Timeouts
This guide explains how Bacalhau uses timeouts to manage job execution duration, protecting both users and compute resources from problematic jobs.
Understanding Timeouts
Timeouts in Bacalhau set limits on how long a job can run before being automatically terminated. They serve several important purposes:
- Resource Protection: Prevent runaway jobs from consuming resources indefinitely
- Fair Scheduling: Ensure compute nodes remain available for other jobs
- Error Recovery: Help identify and abort jobs that are stuck in infinite loops
- QoS Management: Allow operators to define service levels for different job types
Timeout Types
Bacalhau supports several types of timeouts:
Timeout Type | Description |
---|---|
Execution Timeout | Maximum time a job can spend in execution |
Queue Timeout | Maximum time a job can wait for resources |
Total Timeout | Overall maximum lifespan of a job including queue time |
For Job Submitters: Setting Timeouts
When submitting jobs, you can specify timeouts to control job duration.
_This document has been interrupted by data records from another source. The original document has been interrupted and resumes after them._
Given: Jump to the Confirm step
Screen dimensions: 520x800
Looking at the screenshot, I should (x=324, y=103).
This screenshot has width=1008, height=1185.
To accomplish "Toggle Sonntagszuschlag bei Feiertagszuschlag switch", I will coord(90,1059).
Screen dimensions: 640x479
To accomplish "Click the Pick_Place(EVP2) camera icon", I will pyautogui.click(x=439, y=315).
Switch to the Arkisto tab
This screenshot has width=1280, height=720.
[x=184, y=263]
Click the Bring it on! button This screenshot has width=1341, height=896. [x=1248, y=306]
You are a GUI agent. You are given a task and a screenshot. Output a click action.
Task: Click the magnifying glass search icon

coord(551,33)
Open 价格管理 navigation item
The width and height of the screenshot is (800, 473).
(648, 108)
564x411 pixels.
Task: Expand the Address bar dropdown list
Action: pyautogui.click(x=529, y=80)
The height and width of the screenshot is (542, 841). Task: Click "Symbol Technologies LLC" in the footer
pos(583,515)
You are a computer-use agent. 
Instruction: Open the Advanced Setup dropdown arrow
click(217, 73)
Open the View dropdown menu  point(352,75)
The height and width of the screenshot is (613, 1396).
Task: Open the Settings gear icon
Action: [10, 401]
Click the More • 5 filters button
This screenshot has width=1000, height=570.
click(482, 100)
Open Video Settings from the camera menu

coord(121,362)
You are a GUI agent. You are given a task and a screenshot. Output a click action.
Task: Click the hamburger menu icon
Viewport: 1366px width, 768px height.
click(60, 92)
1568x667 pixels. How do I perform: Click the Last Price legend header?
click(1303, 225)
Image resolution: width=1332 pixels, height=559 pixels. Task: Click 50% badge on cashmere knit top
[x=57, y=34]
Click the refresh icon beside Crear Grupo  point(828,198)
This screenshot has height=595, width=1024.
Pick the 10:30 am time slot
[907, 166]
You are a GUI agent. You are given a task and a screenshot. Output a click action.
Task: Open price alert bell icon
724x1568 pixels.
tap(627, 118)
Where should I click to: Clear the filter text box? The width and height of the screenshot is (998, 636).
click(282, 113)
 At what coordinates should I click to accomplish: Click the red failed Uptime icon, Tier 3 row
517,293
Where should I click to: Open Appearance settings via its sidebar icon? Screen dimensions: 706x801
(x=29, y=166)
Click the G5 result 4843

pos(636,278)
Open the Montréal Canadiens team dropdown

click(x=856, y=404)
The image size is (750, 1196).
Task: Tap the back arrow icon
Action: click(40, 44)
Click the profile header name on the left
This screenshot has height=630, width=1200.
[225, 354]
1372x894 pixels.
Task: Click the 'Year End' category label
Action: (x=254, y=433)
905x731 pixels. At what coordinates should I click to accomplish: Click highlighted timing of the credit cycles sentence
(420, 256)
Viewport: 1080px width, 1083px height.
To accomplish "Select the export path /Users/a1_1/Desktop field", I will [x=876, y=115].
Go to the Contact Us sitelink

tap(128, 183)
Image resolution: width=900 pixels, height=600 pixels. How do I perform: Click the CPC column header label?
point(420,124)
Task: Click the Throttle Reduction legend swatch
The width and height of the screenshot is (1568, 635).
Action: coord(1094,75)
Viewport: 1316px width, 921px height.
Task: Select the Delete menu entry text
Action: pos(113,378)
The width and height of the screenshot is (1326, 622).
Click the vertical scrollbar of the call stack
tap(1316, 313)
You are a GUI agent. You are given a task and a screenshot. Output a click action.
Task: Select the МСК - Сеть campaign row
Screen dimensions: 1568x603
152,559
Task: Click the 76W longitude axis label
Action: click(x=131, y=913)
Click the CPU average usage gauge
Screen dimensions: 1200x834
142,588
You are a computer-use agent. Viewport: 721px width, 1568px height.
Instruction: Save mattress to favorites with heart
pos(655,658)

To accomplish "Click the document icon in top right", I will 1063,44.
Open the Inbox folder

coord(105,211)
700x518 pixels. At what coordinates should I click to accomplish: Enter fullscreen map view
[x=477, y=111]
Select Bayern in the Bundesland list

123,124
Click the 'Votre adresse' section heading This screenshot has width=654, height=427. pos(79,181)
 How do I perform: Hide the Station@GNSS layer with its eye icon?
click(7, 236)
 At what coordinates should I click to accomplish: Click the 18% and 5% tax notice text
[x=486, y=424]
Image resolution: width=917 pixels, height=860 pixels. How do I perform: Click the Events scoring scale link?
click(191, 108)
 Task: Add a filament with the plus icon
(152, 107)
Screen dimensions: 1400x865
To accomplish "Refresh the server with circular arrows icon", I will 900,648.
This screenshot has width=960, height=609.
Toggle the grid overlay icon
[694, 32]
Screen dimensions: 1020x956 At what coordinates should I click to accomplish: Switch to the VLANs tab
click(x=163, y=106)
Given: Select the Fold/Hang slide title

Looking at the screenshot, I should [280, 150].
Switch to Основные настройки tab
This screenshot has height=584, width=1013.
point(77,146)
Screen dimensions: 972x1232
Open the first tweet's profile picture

Command Line Specification
# Set execution timeout to 30 minutes (1800 seconds)
bacalhau docker run --timeout 1800 ubuntu:latest -- <long-running-command>
# Set queue timeout (how long to wait for resources)
bacalhau docker run --queue-timeout 600 ubuntu:latest -- <command>
YAML Job Specification
# timeout-job.yaml
Type: batch
Count: 1
Tasks:
- Name: main
Engine:
Type: docker
Params:
Image: ubuntu:latest
Parameters:
- sleep
- '300'
Timeouts:
ExecutionTimeout: 1800 # 30 minutes in seconds
QueueTimeout: 600 # 10 minutes in seconds
Submit using:
bacalhau job run timeout-job.yaml
Timeout Behavior
Different timeout types affect job execution in different ways:
-
Execution Timeout: When reached, the current execution is terminated. If the Total Timeout hasn't been reached, the job may be rescheduled on another available node.
-
Total Timeout: When reached, the job is completely terminated across all nodes, no results are published, and the job status is marked as
Failed
with a timeout message. -
Queue Timeout: When reached, a job waiting for resources will fail rather than continue waiting indefinitely.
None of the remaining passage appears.